Verification has changed a lot over the past few years. The techniques that were only used by the most advanced groups doing the most advanced designs have become mainstream. Of course this has been driven out of necessity, as verification has expanded to take up more and more of the schedule. This is evident in the 75% increase in the number of verification engineers on a project since 2007, compared to the minor increase in the number of design engineers.
The specification for many designs is that each block must have 100% coverage, or waivers are required. Generating and justifying waivers to "prove" that certain code is unreachable and so does not need to be covered is very time consuming. NVidia estimated that they took 9 man-years on code-coverage on a recent project. So one new development is Questa CoverCheck that automates coverage closure. Formally generated waivers for unreachable code reduce the effort to write manual tests and also eliminates the tedious manual analysis to justify waivers to management.
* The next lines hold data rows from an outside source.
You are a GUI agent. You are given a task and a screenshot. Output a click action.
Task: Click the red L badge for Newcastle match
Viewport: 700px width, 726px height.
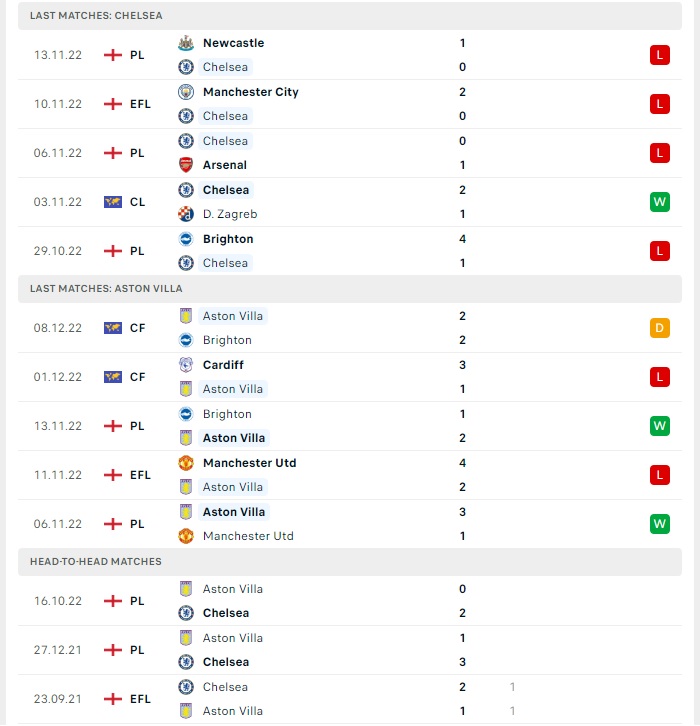(660, 55)
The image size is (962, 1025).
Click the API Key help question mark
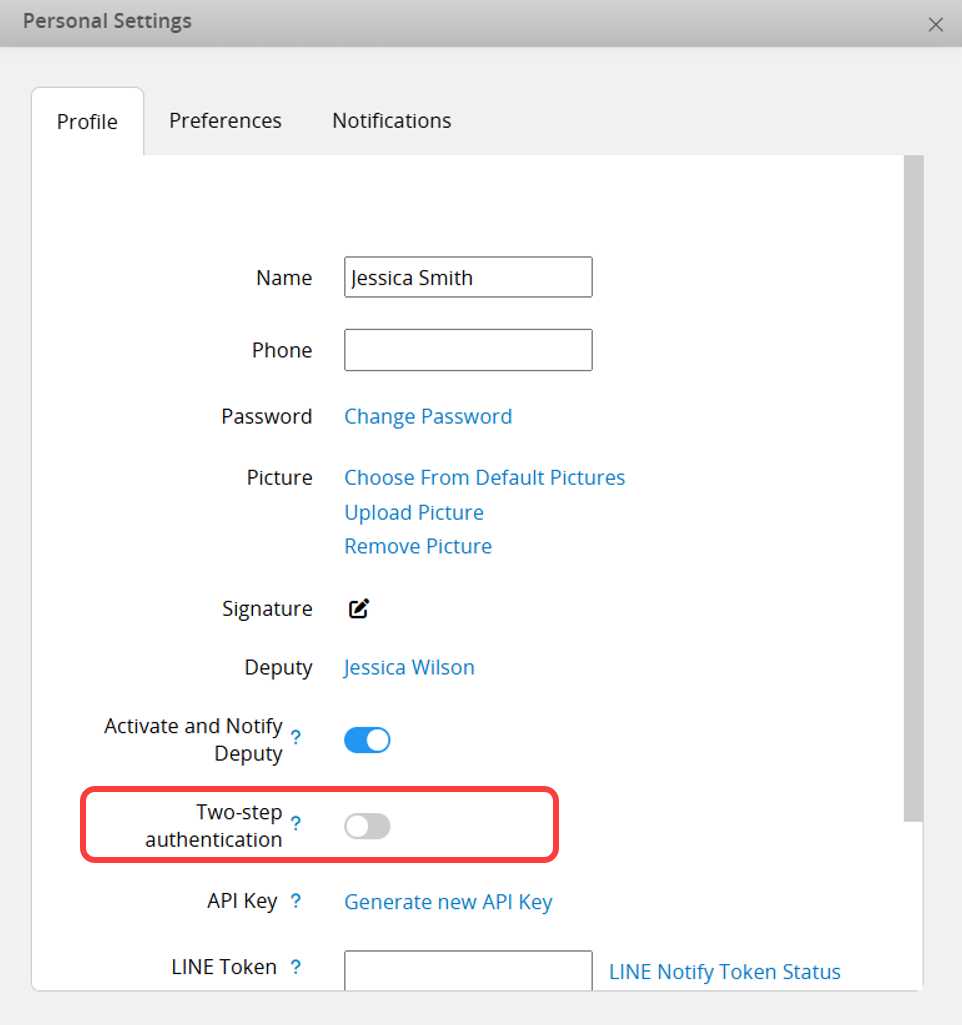[296, 901]
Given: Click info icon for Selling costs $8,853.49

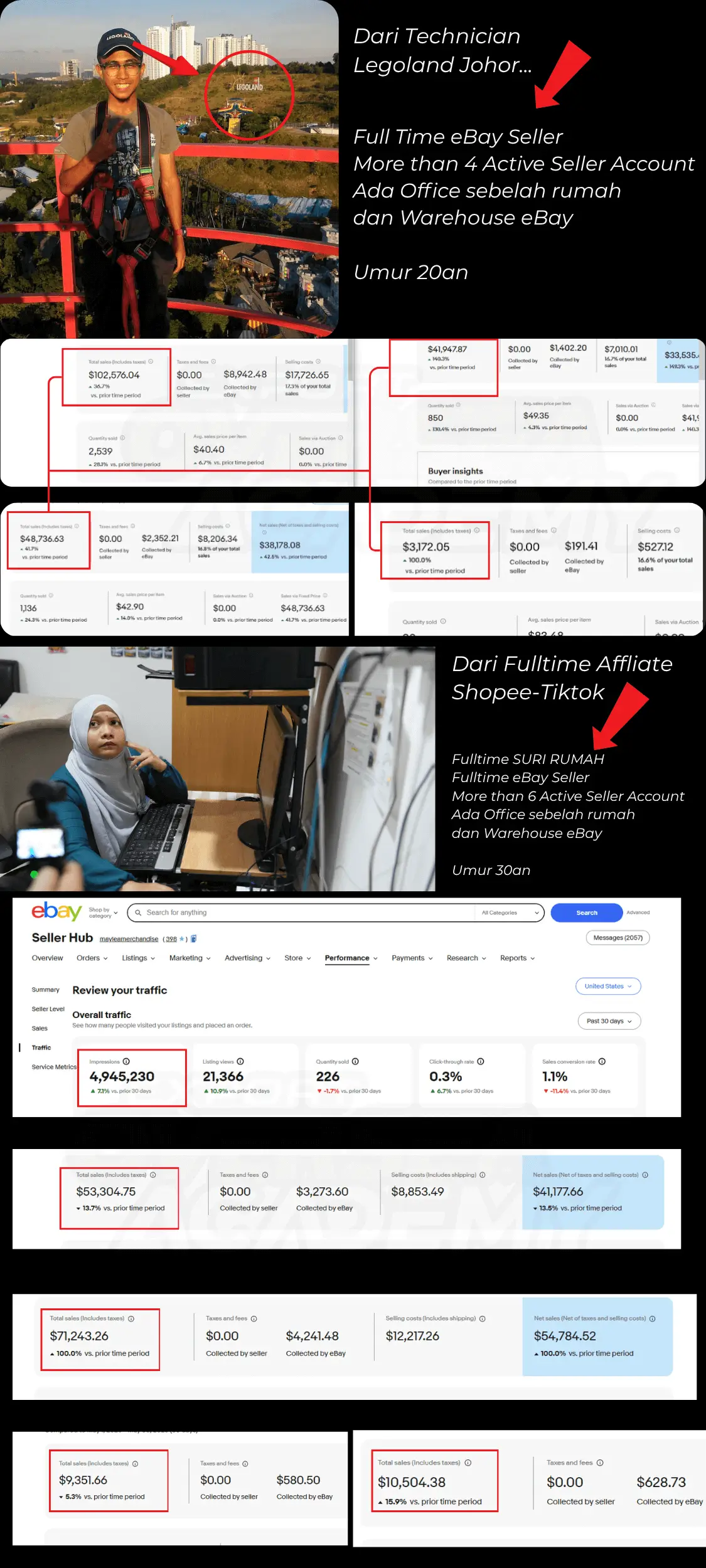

Another new capability is in the area of interconnect verification. Trying to set up all the blocks on a modern SoC so that they generate the required traffic on the interconnect is very time-consuming to do by hand. The simulation is also large, requires a lot of memory and runs slowly. Instead, inFact can be used to generate the traffic more explicitly, replacing the actual blocks of the design with traffic generators that work much more directly.
Mentor also has tools for rules-based verification that gives verification engineers and, especially, the project management insight into how far along verification really is. When this is done ad hoc it always seems that verification is nearly complete for most of the schedule. As the old joke goes, it takes 90% of the time to do the first 90% of the design, and then the second 90% of the time to do the remaining 10%. By switching to rules-based verification the visibility is both improved and made more accurate.